Berdasarkan analisis yang dilakukan terhadap efisiensi tataniaga ayam broiler di Kecamatan parung, setiap saluran menghasilkan biaya, keuntungan dan marjin tataniaga yang berbeda-beda sesuai dengan fungsi tataniaga yang dilakukan. Adapun marjin biaya terendah terdapat pada saluran III dan V. Saluran III dan V merupakan saluran yang efisien untuk menyampaikan ayam broiler kepada konsumen akhir karena marjin biaya tataniaga yang dikeluarkan merupakan yang terendah dibandingkan saluran-saluran lain dan memberikan keuntungan yang besar.
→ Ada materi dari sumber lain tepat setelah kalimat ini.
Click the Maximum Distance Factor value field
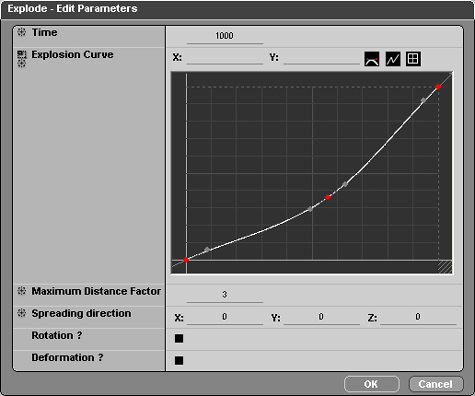Image resolution: width=475 pixels, height=396 pixels. [x=225, y=295]
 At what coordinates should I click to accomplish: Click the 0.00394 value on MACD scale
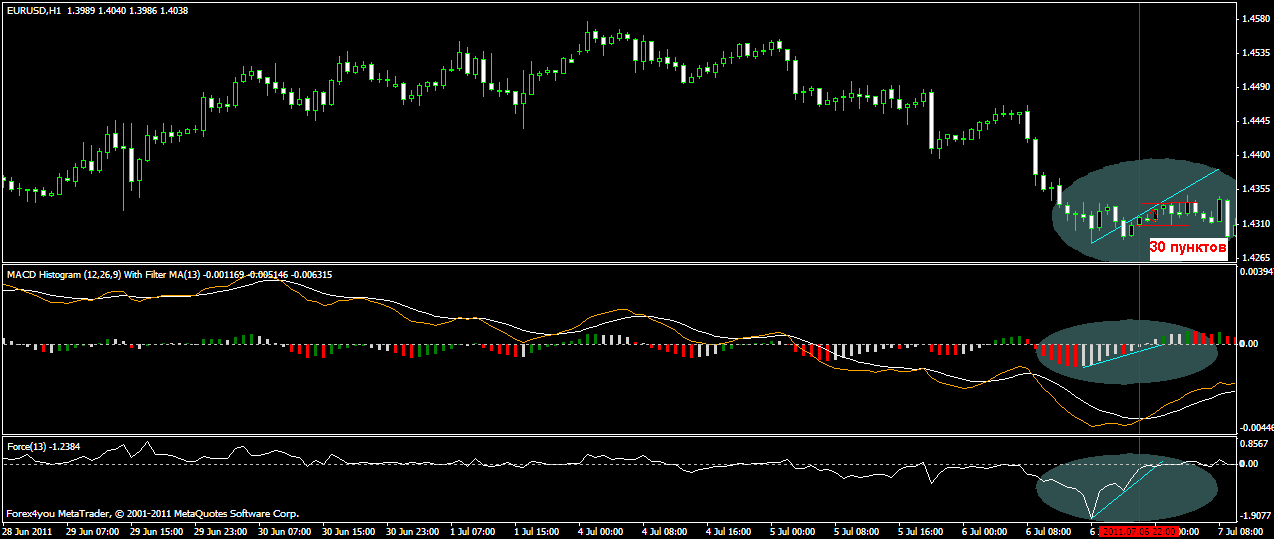coord(1254,272)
Adapun marjin keuntungan tersebar tidak merata pada semua saluran, namun penyebaran marjin keuntungan saluran III dan V dapat dikatakan cukup merata jika dibandingkan dengan saluran lainnya.

Saran

Berdasarkan pangsa pasar yang ada, para peternak ayam broiler di Kecamatan Parung dianjurkan untuk menggunakan saluran tataniaga III yaitu peternak plasma – perusahaan inti – RPA – pedagang pengecer – dan konsumen dikarenakan saluran ini memiliki pangsa pasar terbesar kedua setelah saluran V yaitu sebesar 8,8%. Saluran V memang memiliki pangsa pasar terbesar yaitu 88,1%, namun pada saluran ini yang menjadi produsen adalah peternakan pribadi yang dimiliki oleh pedagang besar, bukan milik peternak rakyat yang telah menjadi peternak plasma karena melakukan kemitraan dengan pedagang besar sebagai perusahaan inti.
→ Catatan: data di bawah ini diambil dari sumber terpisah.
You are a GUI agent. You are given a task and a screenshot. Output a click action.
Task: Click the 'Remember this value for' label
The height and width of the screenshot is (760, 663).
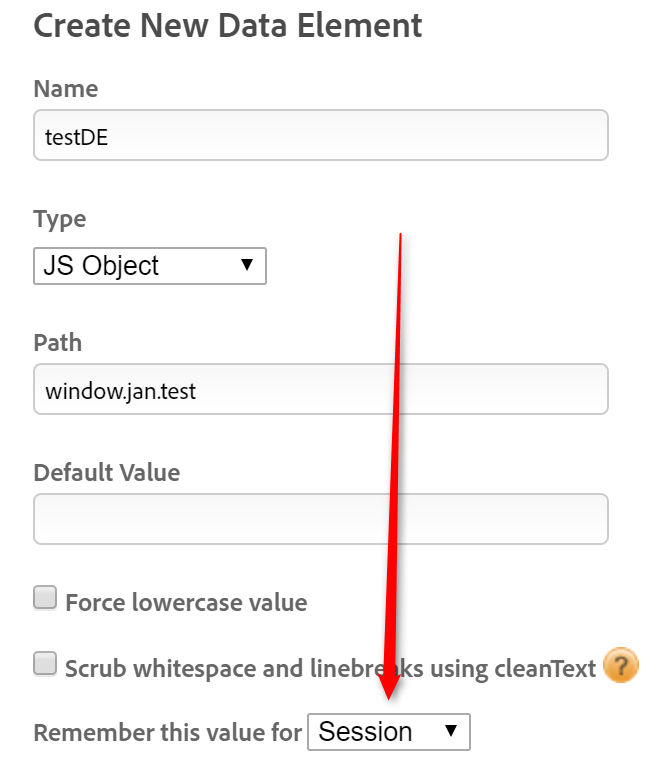click(x=168, y=733)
Peternak di Kecamatan Parung dapat melakukan kemitraan dengan perusahaan inti dimana peternak memperoleh keuntungan berupa harga jual-beli yang pasti, termasuk pasar yang akan di tuju ketika akan menjual hasil panen sudah di jamin oleh perusahaan inti. Namun, untuk menjalin kerjasama kemitraan dengan perusahaan inti tidaklah mudah. Peternak di Kecamatan Parung dapat melakukan kegiatan-kegiatan yang dapat meningkatkan efisiensi dari tataniaga ayam broiler. Salah satu contohnya adalah pengembangan efisiensi dari tataniaga ayam broiler melalui pemeliharaan ayam broiler yang baik dan benar agar tingkat kematian yang diperoleh rendah dan pertumbuhan ayam broiler baik sehingga memenuhi standar yang ditetapkan oleh perusahaan inti.